Holm nennt Marie einen freudlosen kalten Fisch. Marie schüttet ihm daraufhin ihren Rotwein übers Hemd. Heiko ruft entsetzt: „Das war jetzt aber nicht der Barolo!“ Wenig später wird Katharina auf dem Tisch stehen und mit einer Pistole wild um sich fuchteln. Charlotte kollabiert und muss mit einer Spritze vor dem drohenden Tod durch Zwiebel-Allergieschock gerettet werden.
War das schon gespoilert? Drei tumultuarische Höhepunkte dieses Stücks. Um mit Holm zu sprechen: „Der Abend ist ein bisschen aus den Fugen geraten.“
Das soll er auch. „Ein großer Aufbruch“ ist eine Komödie. Es geht gar nicht um Sterbehilfe. Oder nur am Rande. Im Ernst: Wie in jedem guten Stück über Tod und Sterben geht es ums Leben. Das aber sehr spaßig. Es geht um Beziehungen, Familienstrukturen, Lügen. Der Schleier wird weggerissen, alles kommt auf den Tisch.
Ein Tisch, besser gesagt eine Tafel ist auch das zentrale Bühnenelement. Er wird oft umeinandergeschoben an diesem Abend, symbolische Aktionen: Mit dem Tisch wird Leben umgewälzt. Auch mit dem Hintergrund der Bühne (Bühne und Kostüme: Dietlind Konold) wird so umgegangen: Nicht jene Vitrine mit Geschirr, die der Autor vorgesehen hatte. Nein, dort steht Wein, in schon karikierenden Mengen. So wird die Hauptfigur charakterisiert. Theater hat eben mehr mit der Zeichenhaftigkeit der Welt zu tun als mit der Realitätsmimikry von Film und Fernsehen – wo Autor Magnus Vattrodt zuhause ist.

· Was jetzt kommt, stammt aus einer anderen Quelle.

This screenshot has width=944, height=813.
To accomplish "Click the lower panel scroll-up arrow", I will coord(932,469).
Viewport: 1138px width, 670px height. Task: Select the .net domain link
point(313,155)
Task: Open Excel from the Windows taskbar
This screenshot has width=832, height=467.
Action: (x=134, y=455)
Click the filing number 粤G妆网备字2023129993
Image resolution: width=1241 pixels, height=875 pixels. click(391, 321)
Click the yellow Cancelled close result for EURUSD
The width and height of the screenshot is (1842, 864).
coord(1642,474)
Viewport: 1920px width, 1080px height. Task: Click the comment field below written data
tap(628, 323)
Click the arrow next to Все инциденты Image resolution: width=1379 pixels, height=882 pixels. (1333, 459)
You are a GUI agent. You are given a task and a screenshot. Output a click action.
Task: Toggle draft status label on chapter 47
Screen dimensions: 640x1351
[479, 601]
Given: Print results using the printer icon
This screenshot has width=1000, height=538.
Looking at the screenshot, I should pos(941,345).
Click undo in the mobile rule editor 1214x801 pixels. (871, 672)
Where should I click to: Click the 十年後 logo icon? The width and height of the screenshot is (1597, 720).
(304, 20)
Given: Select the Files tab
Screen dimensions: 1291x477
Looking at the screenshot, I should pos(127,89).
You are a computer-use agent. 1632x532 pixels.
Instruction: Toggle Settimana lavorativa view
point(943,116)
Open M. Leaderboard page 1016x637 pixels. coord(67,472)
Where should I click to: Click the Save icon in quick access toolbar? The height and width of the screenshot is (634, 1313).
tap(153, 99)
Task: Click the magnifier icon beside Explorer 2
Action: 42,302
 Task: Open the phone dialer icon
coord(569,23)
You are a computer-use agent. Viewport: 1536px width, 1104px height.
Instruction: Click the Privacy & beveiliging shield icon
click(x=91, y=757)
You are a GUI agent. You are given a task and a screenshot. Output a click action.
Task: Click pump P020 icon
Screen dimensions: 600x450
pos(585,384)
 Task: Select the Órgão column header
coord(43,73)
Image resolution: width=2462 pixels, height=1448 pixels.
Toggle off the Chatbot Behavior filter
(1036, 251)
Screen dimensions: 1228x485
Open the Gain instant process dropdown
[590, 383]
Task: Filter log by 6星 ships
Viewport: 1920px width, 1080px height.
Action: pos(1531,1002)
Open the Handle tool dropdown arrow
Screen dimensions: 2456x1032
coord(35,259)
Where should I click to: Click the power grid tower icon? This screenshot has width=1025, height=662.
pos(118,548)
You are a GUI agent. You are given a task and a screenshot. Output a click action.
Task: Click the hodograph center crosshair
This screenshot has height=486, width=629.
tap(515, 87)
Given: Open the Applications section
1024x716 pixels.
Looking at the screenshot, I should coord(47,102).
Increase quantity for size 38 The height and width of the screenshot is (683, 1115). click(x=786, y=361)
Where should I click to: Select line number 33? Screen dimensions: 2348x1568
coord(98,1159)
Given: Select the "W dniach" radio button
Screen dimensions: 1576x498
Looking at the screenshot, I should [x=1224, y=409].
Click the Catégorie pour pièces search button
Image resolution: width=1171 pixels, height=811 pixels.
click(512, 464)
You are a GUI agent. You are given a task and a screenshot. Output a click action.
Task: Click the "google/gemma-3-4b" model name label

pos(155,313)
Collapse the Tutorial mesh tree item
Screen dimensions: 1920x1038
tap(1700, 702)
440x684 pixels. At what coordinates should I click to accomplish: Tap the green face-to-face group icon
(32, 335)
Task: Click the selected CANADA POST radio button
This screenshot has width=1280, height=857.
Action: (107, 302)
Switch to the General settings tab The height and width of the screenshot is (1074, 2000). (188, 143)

Er schrieb das Drehbuch für die Verfilmung von Juli Zehs „Unterleuten“, auch etliche Tatort-Skripte. Sein „Ein großer Aufbruch“ wurde prominent besetzt gedreht.
Vattrodt kann Dialoge schreiben, letztlich zu geschmiert, gerade zu Beginn muss der Dialogwitz das noch Nicht an Stück strecken. Wie überhaupt der Anfang darunter leidet, dass die Gäste dieses Abendessens einen Wissensvorsprung über Holm haben, den der Zuschauer nicht hat. Weshalb der sich fragt: Warum nimmt Holm keiner ernst?
Im Laufe des Stücks wird es klarer, jetzt sind auch die Witze nicht draufgestreut sondern schießen wie Pilze aus dem Mycel der Beziehungen, zugespitztes Tiefengebrodel. Gerade die Wandlungen, die die Figuren im Kopf des Betrachters nehmen, machen nun den Reiz des Stücks aus. Am Ende sind ausgerechnet Ella (Sabine Weithöner), die als Rabenmutter und Ex-Drogenwrack denkbar schlecht eingeführt wird und Heiko (Konrad Mutschler), der als aalglatter Kanzleischnösel zunächst alles gegen sich hat – mächtig aufgewertet.
Hauptfigur Holm (Andreas Guglielmetti), den man anfänglich für einen zwar schnorrenden, dem Leben dabei aber mutig ins Auge schauenden Abenteurer und Genussmenschen hält, wird am Ende zurechtgestutzt: Ein Realitäsverweigerer, der sich nicht mal genau mit seinem geplanten Ableben auseinandergesetzt hat und seinen Töchtern einen Schuldenberg hinterlassen wird, ohne sie vorher darüber zu informieren. Ja, jetzt versteht man auch die traumatisierte Tochter Marie (Jennifer Kornprobst) besser, auch wenn die in ihrem Hass selbst zur Unsympathin des Abends wird. Als sie am Schluss zurückkehrt und still ihren Mantel aufhängt – es ist die zu Herzen gehendste Szene.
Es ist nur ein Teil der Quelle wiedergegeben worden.